◆ Brief ◆
Every entry that follows should be output exactly, and every image in it left out.

[Dataset entries]
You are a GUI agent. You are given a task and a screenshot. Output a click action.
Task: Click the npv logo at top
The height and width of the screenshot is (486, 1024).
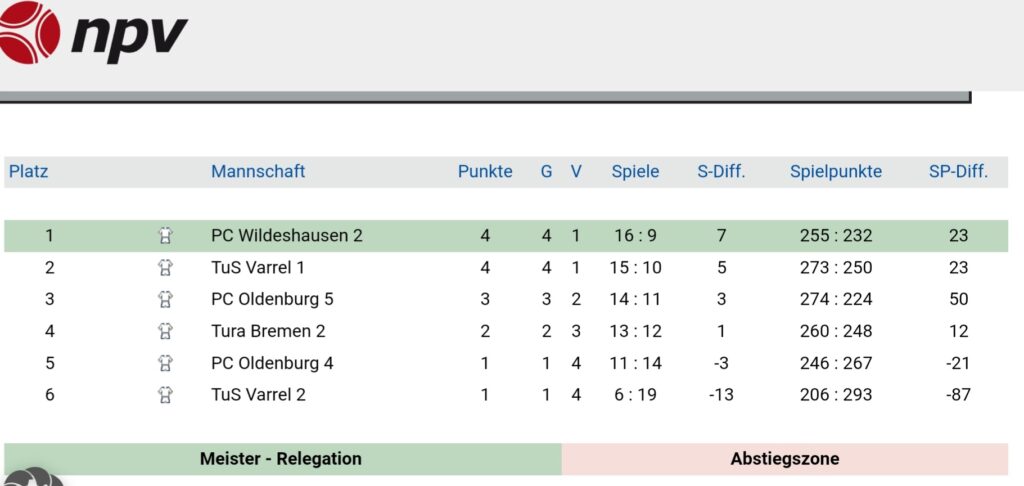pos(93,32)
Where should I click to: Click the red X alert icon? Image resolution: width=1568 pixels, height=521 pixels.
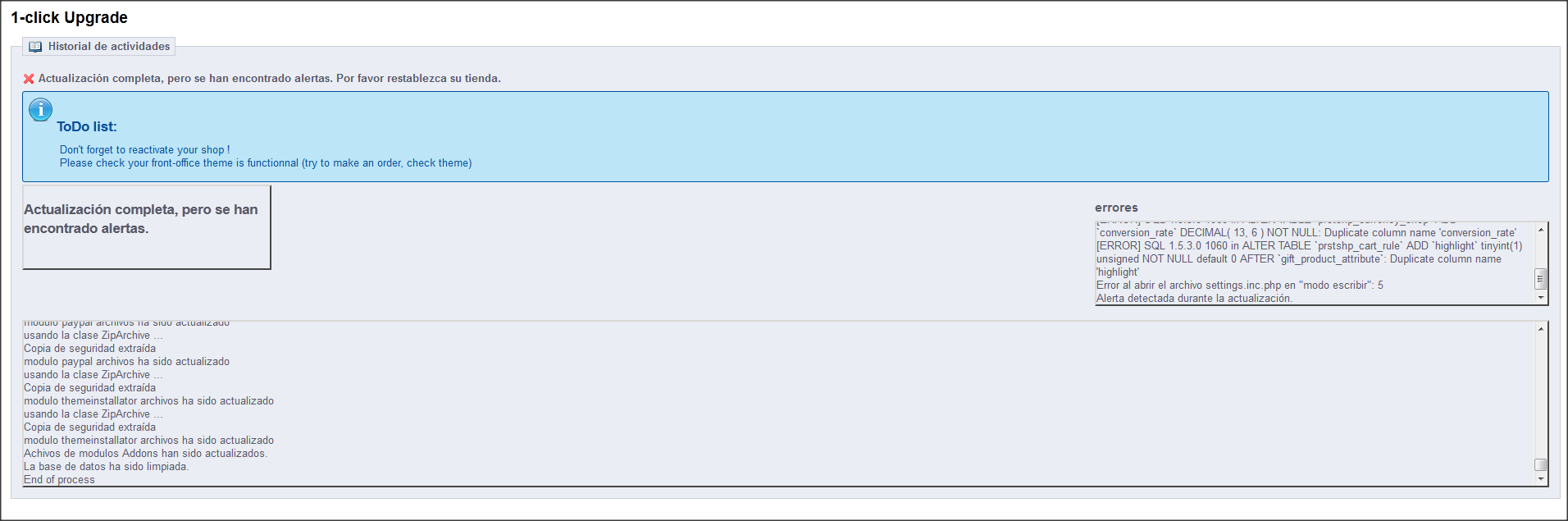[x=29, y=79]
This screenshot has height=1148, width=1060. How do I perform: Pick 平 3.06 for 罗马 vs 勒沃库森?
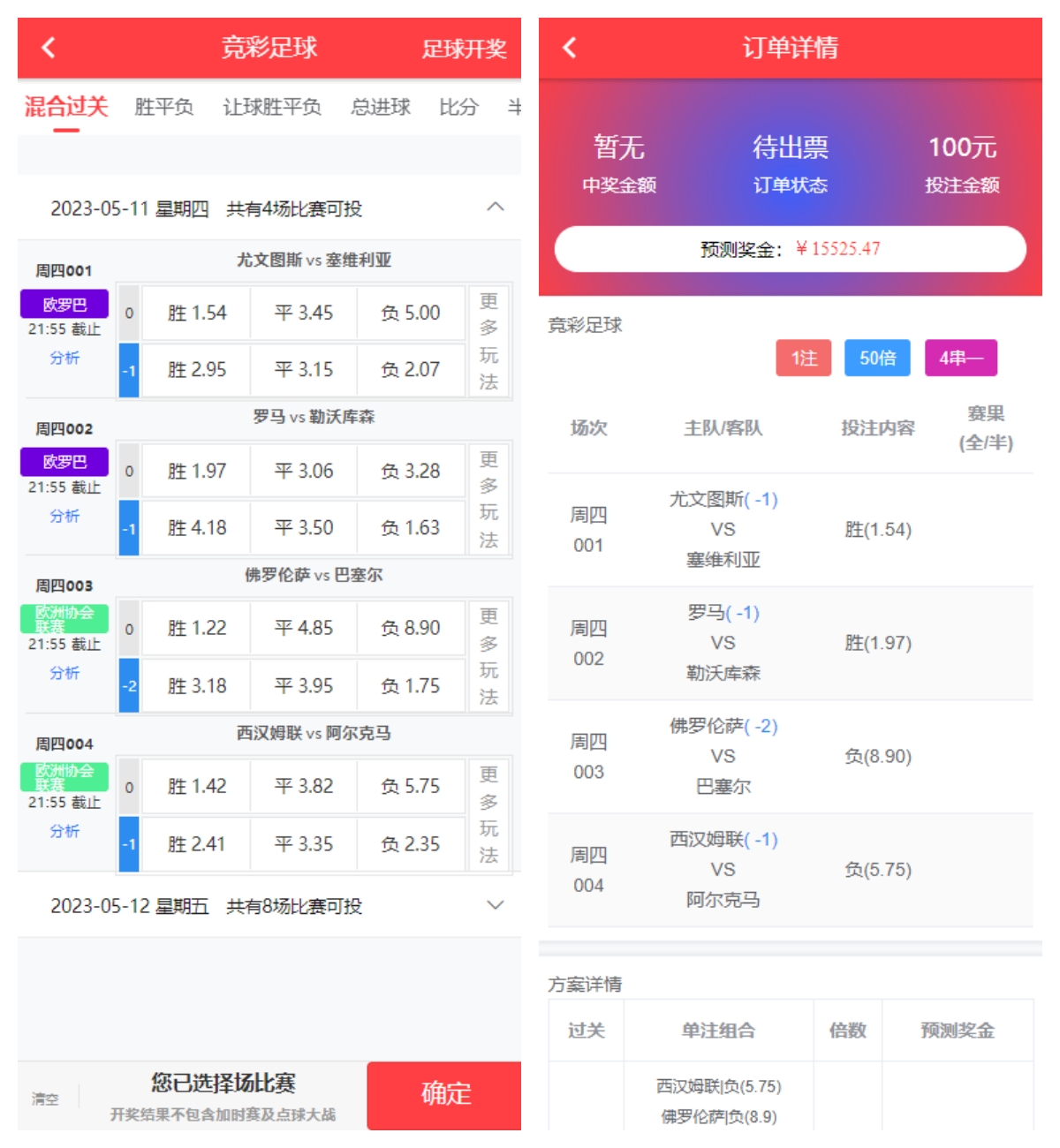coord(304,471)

◆ Result of this exercise ◆
You are a GUI agent. You are given a task and a screenshot. Output a click action.
Task: Click the npv logo at top
The height and width of the screenshot is (486, 1024).
pos(93,32)
Where should I click to: Click the red X alert icon? Image resolution: width=1568 pixels, height=521 pixels.
[x=29, y=79]
This screenshot has height=1148, width=1060. How do I perform: Pick 平 3.06 for 罗马 vs 勒沃库森?
coord(304,471)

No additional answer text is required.